I have 2 chickens. A buff rock and a Wyandotte. When it's time for bed at night the Wyandotte goes to the coop and lays down. The buff rock follows, but the Wyandotte will not let her in with her. Yes my coop is rather small, but it fits the two of them for sure. It's inside an enclosed run. It seems the Wyandotte doesn't want the other close to her as they sleep and the buff rock is forced through the opening into the area that has a caged bottom to it. That's where I found her tonight when I went to check on them. Should I close them inside the coop or let them figure it out themselves? My husband says I'm too sensitive about it. I feel bad for the buff rock. The Wyandotte is kind of ugly to her sometimes.


----------



## Elfinworld (Jul 11, 2013)

lisalynn1982 said:


> I have 2 chickens. A buff rock and a Wyandotte. When it's time for bed at night the Wyandotte goes to the coop and lays down. The buff rock follows, but the Wyandotte will not let her in with her. Yes my coop is rather small, but it fits the two of them for sure. It's inside an enclosed run. It seems the Wyandotte doesn't want the other close to her as they sleep and the buff rock is forced through the opening into the area that has a caged bottom to it. That's where I found her tonight when I went to check on them. Should I close them inside the coop or let them figure it out themselves? My husband says I'm too sensitive about it. I feel bad for the buff rock. The Wyandotte is kind of ugly to her sometimes.
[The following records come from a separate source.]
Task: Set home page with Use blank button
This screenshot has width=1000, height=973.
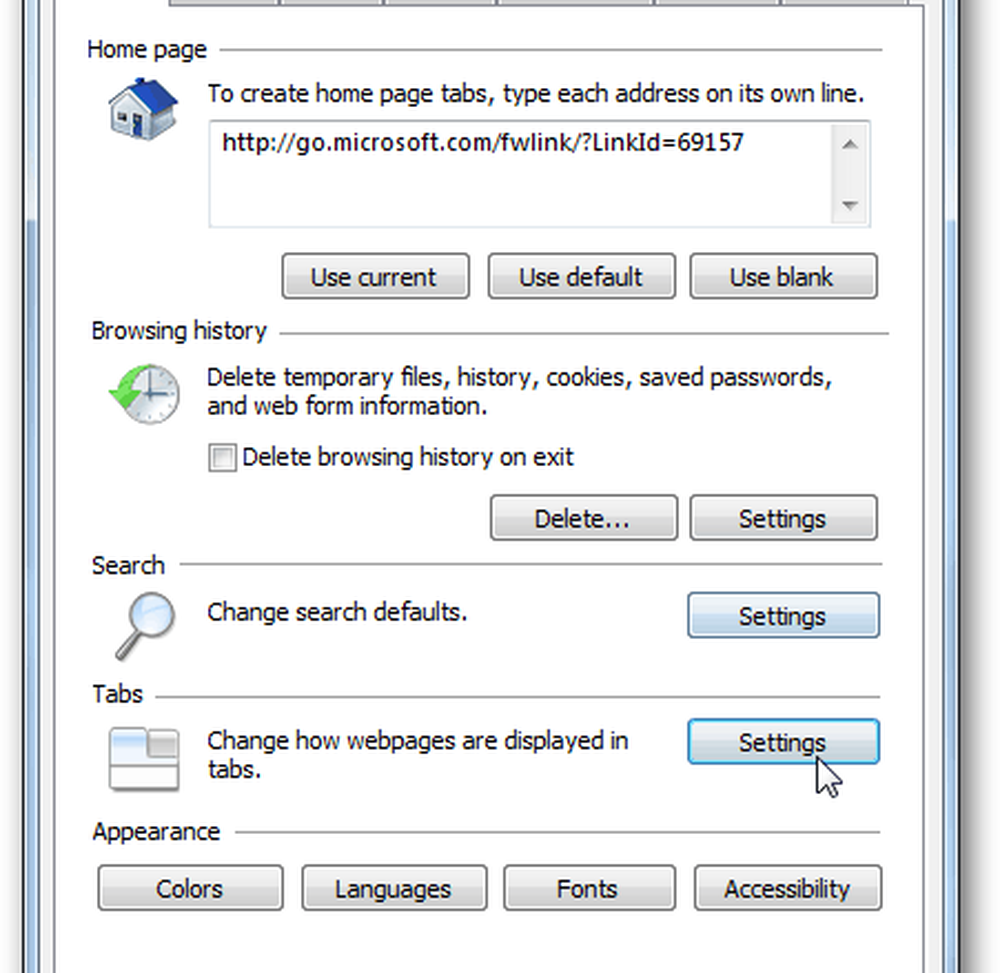Action: [782, 277]
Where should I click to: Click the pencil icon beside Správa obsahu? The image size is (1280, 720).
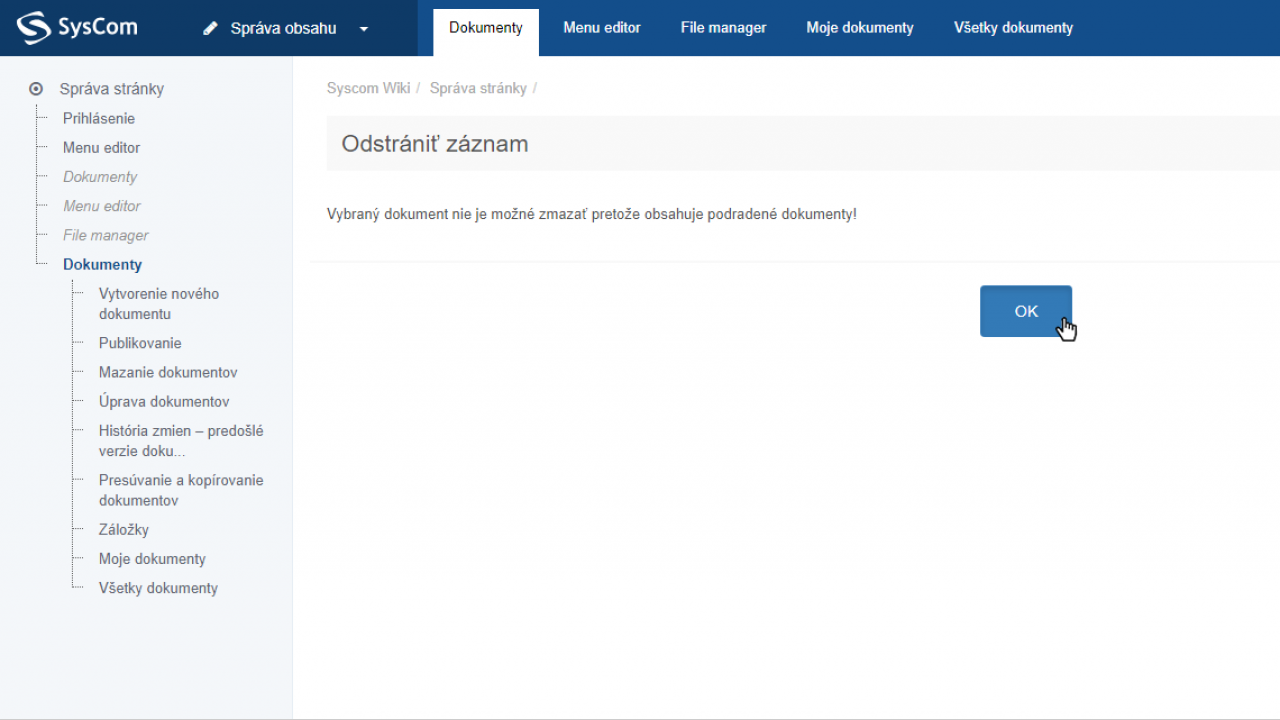pos(210,29)

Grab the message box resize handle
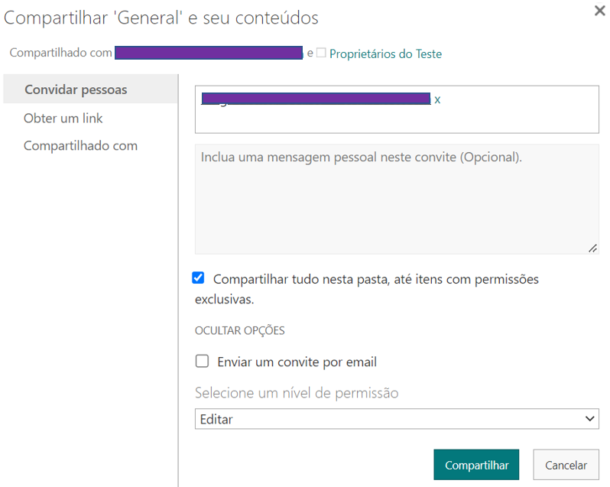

Let them figure out their pecking order.

In our standard coop we have 6 hens and a silkie rooster. There are 2 roosting bars plus another little roosting bar for the rooster since he can't jump all that far. 5 of the hens will use the highest roosting bar, but the Black Copper Marans will roost under them in the bedding. She used to wake up with poop on her until DH installed a poop board above her.


----------